Individual retirement accounts (IRAs) help you to save for retirement. As long as you keep the money in the IRA, you incur no income tax liability. When you take distributions from a traditional IRA, you must report that money as taxable income, which adds to your income taxes due. In addition, if you are not 59 1/2, you owe an extra income tax penalty, further increasing your tax liability. When taking a withdrawal before age 59 1/2, you avoid the early withdrawal penalty if you qualify for an exception, such as suffering a permanent disability or paying for post-secondary education expenses.

## Traditional IRA Disbursements

Add the value of any nondeductible contributions made to the traditional IRA to find your total nondeductible contributions. If you did not make nondeductible contributions, skip to Step 5 because your entire disbursement is taxable.

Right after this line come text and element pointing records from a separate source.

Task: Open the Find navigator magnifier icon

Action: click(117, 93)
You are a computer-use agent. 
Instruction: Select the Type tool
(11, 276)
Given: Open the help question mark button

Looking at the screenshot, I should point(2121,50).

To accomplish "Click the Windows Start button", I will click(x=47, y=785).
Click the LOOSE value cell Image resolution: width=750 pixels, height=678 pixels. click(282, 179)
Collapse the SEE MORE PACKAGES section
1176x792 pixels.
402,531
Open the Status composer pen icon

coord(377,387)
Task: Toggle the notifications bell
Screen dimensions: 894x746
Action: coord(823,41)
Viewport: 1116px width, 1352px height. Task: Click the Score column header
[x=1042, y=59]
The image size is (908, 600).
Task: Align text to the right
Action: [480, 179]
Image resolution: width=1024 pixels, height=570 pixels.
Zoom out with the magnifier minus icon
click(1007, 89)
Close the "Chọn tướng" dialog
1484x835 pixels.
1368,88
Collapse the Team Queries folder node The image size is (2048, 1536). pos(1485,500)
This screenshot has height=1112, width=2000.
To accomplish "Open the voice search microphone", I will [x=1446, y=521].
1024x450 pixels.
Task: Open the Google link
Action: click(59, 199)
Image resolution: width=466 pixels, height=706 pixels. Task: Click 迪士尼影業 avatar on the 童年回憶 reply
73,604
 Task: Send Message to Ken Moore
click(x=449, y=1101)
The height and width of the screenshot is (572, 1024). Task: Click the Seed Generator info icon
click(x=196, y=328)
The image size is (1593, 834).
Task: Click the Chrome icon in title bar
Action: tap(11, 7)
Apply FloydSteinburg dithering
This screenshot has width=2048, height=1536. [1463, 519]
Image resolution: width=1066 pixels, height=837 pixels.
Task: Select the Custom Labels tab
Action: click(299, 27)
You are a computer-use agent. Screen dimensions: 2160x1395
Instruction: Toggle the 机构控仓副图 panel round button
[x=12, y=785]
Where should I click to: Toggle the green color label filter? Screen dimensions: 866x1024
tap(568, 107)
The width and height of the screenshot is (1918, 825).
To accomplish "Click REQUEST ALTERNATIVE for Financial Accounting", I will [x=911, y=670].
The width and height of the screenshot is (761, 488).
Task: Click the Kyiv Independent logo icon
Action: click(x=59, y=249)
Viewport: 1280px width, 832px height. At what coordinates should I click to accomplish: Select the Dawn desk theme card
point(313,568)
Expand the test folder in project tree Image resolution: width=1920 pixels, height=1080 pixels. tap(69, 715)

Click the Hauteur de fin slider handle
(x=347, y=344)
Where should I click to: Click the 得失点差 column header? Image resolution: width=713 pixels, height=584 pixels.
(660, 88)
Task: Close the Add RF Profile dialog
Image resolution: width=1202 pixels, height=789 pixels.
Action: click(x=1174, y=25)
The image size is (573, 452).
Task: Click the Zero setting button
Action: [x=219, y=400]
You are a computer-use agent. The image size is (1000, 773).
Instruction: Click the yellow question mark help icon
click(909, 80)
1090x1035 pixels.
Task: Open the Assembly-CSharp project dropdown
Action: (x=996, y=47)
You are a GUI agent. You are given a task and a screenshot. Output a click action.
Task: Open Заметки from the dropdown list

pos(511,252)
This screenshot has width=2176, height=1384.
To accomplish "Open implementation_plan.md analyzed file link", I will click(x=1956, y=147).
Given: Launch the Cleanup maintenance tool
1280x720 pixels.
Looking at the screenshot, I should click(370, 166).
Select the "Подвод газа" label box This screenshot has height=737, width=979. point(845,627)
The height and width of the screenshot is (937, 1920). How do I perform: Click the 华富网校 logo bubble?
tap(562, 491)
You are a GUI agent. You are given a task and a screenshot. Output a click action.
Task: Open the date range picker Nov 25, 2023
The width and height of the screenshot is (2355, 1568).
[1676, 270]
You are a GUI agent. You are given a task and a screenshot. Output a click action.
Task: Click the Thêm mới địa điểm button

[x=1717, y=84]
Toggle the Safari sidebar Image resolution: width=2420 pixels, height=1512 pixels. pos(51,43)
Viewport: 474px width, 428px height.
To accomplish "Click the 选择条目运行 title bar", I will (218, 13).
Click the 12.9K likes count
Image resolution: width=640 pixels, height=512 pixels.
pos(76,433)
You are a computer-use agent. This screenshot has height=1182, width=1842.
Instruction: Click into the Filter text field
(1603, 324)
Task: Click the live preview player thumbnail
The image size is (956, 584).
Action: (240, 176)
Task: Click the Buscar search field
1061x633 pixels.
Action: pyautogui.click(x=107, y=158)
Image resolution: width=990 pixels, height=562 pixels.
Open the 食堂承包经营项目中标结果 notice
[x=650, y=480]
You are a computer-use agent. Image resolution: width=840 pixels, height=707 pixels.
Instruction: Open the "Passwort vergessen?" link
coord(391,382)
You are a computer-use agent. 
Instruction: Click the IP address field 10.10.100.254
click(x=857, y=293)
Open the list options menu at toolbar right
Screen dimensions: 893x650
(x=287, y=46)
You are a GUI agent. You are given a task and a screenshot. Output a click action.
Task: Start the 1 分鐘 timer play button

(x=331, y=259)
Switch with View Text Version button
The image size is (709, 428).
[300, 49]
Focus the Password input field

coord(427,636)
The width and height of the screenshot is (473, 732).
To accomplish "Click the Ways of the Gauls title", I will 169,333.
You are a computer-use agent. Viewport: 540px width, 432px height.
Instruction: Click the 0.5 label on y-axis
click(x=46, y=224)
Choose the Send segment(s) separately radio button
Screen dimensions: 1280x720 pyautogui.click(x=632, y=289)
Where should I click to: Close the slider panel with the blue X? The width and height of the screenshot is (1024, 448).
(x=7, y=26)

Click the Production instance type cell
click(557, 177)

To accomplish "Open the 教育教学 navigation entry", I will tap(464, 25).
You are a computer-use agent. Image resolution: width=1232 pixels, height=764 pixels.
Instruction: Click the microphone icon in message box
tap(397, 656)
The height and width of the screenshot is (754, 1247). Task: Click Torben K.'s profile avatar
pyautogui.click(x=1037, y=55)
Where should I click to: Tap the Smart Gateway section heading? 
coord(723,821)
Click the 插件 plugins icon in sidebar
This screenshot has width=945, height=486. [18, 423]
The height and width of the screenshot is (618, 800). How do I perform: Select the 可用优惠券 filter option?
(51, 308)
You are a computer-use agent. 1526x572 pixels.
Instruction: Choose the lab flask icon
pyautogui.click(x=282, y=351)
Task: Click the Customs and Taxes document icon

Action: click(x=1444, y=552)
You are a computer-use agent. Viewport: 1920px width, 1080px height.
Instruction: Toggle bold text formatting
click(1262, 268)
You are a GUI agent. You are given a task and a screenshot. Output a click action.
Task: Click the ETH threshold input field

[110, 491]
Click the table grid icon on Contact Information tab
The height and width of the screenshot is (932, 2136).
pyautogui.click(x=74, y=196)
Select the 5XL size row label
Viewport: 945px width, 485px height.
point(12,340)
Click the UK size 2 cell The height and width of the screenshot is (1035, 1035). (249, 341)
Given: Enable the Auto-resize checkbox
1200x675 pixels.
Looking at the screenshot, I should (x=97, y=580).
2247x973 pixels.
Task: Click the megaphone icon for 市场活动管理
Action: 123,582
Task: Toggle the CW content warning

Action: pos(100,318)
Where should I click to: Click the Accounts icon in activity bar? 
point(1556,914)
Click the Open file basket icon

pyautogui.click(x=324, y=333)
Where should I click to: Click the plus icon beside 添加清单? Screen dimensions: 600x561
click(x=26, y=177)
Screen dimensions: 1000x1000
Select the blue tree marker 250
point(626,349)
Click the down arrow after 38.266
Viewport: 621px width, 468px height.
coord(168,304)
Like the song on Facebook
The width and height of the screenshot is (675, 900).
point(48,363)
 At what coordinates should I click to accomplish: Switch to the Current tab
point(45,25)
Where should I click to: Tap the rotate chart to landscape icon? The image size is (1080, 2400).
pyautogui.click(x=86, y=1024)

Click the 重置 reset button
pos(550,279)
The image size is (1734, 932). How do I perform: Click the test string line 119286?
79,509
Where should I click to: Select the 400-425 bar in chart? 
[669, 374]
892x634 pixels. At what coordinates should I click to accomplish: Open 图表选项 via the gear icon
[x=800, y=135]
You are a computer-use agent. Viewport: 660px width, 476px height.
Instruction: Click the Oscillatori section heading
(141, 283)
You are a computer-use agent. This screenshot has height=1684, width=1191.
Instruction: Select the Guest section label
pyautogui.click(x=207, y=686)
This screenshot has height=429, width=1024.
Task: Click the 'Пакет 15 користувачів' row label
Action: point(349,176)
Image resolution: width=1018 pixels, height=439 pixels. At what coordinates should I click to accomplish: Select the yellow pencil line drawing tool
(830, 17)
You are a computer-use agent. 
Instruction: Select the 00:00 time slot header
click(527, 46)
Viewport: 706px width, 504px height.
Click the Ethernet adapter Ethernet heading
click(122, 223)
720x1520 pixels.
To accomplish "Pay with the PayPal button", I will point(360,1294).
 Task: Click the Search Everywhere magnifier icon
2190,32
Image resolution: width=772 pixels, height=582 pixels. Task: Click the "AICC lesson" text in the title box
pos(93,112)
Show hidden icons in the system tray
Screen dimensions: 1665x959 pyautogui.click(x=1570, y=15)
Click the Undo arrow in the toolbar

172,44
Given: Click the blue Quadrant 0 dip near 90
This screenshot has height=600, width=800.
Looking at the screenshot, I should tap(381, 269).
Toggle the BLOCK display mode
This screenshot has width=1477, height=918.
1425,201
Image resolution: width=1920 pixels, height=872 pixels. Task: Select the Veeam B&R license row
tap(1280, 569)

Divide your nondeductible contributions by the total value of the account to find the portion of nondeductible contributions. For example, if you have $10,000 in nondeductible contributions and your traditional IRA's value equals $50,000, divide $10,000 by $50,000 to find your IRA has 20 percent nondeductible contributions.

Subtract the percentage of nondeductible contributions from 100 to find the percentage of taxable money in your traditional IRA. In this example, subtract 20 from 100 to find that 80 percent of your distribution is taxable.

Multiply the percentage of taxable distributions by your total distribution to find the portion of your disbursement that is taxable. In this example, if your distribution equals $12,500, multiply $12,500 by 80 percent to get $10,000 in taxable distributions.

Estimate your marginal income tax rate based on your taxable income and the IRS income tax brackets. The tax brackets differ each year and depend on your tax filing status. The IRS publishes the tax rate schedules in IRS Publication 17 each year. For example, if in 2010 you were married filing jointly and had an adjusted gross income of $90,000, you fall in the 25 percent tax bracket.

Divide the marginal tax rate by 100 to convert it to a decimal. In this example, divide 25 by 100 to get 0.25.

Multiply the marginal tax rate by the taxable amount of your IRA distribution. For example, if you took a $10,000 IRA distribution, multiply $10,000 by 0.25 to find that your income tax on the IRA distribution will be $2,500.

Multiply your IRA distribution by 10 percent if taking a nonqualified distribution without an exception. The 10 percent early withdrawal penalty does not vary depending on your income and adds to your taxes due. It does not replace the standard income tax. In this example, if your $10,000 distribution was nonqualified, multiply $10,000 by 0.1 to find you also owe a penalty of $1,000.

## Roth IRA Disbursements

Proceed to Step 2 only if your Roth IRA is less than five tax years old and you are under 59 1/2 years old. If you are 59 1/2 years old and you opened your Roth IRA at least five tax years ago, the entire distribution is tax-free and penalty-free.

Add the value of all the contributions made to the account. You can remove this amount tax-free and penalty-free. For example, if over the years you put in $30,000 to your Roth IRA, you could remove $30,000 without paying any taxes or penalties. If your Roth IRA disbursement is less than $30,000, you owe no income taxes or penalties.

Estimate your marginal income tax rate based on your taxable income and the IRS income tax brackets. The tax brackets differ each year and depend on your tax filing status. The IRS publishes the tax rate schedules in IRS Publication 17 each year. For example, if in 2010 you were married filing jointly and had an adjusted gross income of $90,000, you fall in the 25 percent tax bracket.

Divide the marginal tax rate by 100 to convert it to a decimal. In this example, divide 25 by 100 to get 0.25.

Multiply the marginal tax rate by the taxable amount of your IRA distribution. For example, if you took out $20,000 of earnings on top of all of your contributions from your Roth IRA, multiply $20,000 by 0.25 to find your income tax on the IRA distribution will be $5,000.

Multiply the taxable portion of your Roth IRA distribution by 10 percent if taking a nonqualified distribution and you do not have an exception. The 10 percent early withdrawal penalty does not vary depending on your income and adds to your taxes due. It does not replace the standard income tax. In this example, since you took out $20,000 of earnings, multiply $20,000 by 0.1 to find your penalty equals $2,000.